**Things to do**
(A) Name every person mentioned by name in the review below.
(B) In the review below, copy word for word everything from "Suddenly, Kris witnessed" down to "the song ended.".

**Source text**
========================
Throughout the book, the female main character, Kris, sometimes counts down from ten to calm herself down. Generally, when you're writing and you need to mention a number that's smaller than three digits (or something like that), you write out the whole word: "Ten, nine, eight..."

Suddenly, Kris witnessed a miracle as peacekeeper Holly thrust herself forward, grabbed the mic out of Kris's hands, breaking up the fight and taking over the song! As if she was showing them how they should properly act in front of a crowd and how to put on a good show! Smiling big! Singing loud! Stomping feet! Swinging hair! Hand in the air! Belting to the back wall! And she looked like she was finally having fun as she let LOOSE!

AND HOLLY SANG!

AND HOLLY SANG!

AND HOLLY SANG!

And the song ended.

And Holly kept SINGING!

And SINGING!

And SIIIIIIIINGINGGGGGGGG!!!!
NO!

NO!

NO!

NO!

THIS IS NOT HOW YOU WRITE NOVELS!!!

I could also point out a couple of spelling errors, such as "charcters" and a few others whose whereabouts I forgot. Apparently there is an editor for this book, a "super-wise Erin Brown" as described by the author. Erin Brown, for the sake of potential future novels out there, please never go anywhere near a book with a red pen again.
========================
**Source excerpt**
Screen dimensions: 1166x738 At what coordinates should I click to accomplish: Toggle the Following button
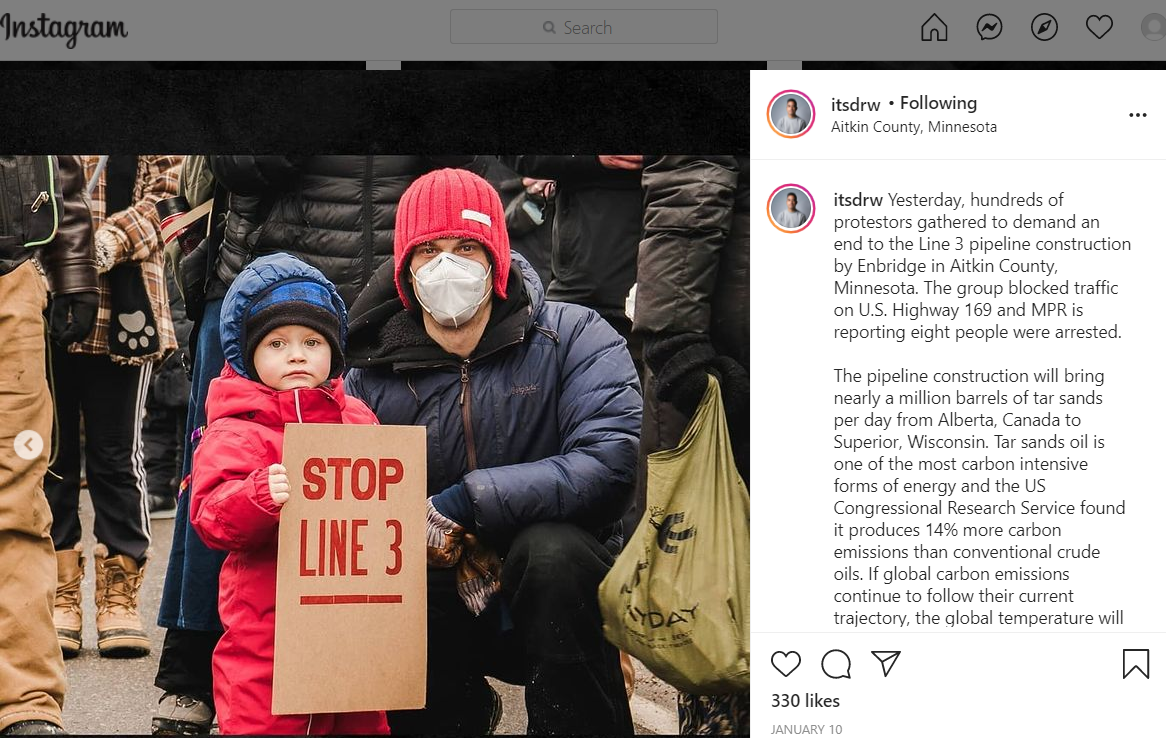click(938, 103)
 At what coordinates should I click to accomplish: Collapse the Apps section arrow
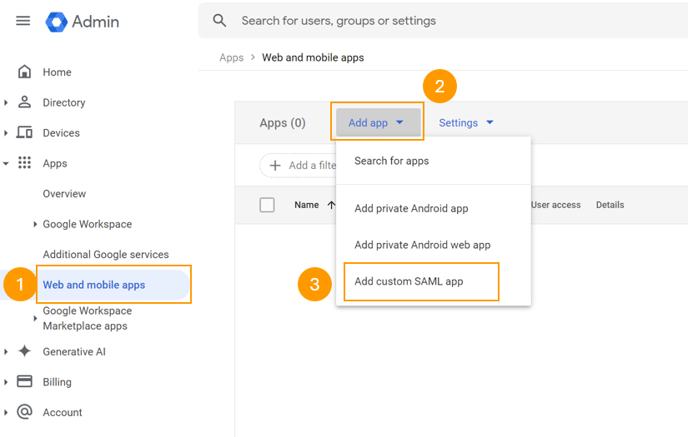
========================
**Complete answers**
(A) Kris, Holly, Erin Brown

(B)
Suddenly, Kris witnessed a miracle as peacekeeper Holly thrust herself forward, grabbed the mic out of Kris's hands, breaking up the fight and taking over the song! As if she was showing them how they should properly act in front of a crowd and how to put on a good show! Smiling big! Singing loud! Stomping feet! Swinging hair! Hand in the air! Belting to the back wall! And she looked like she was finally having fun as she let LOOSE!

AND HOLLY SANG!

AND HOLLY SANG!

AND HOLLY SANG!

And the song ended.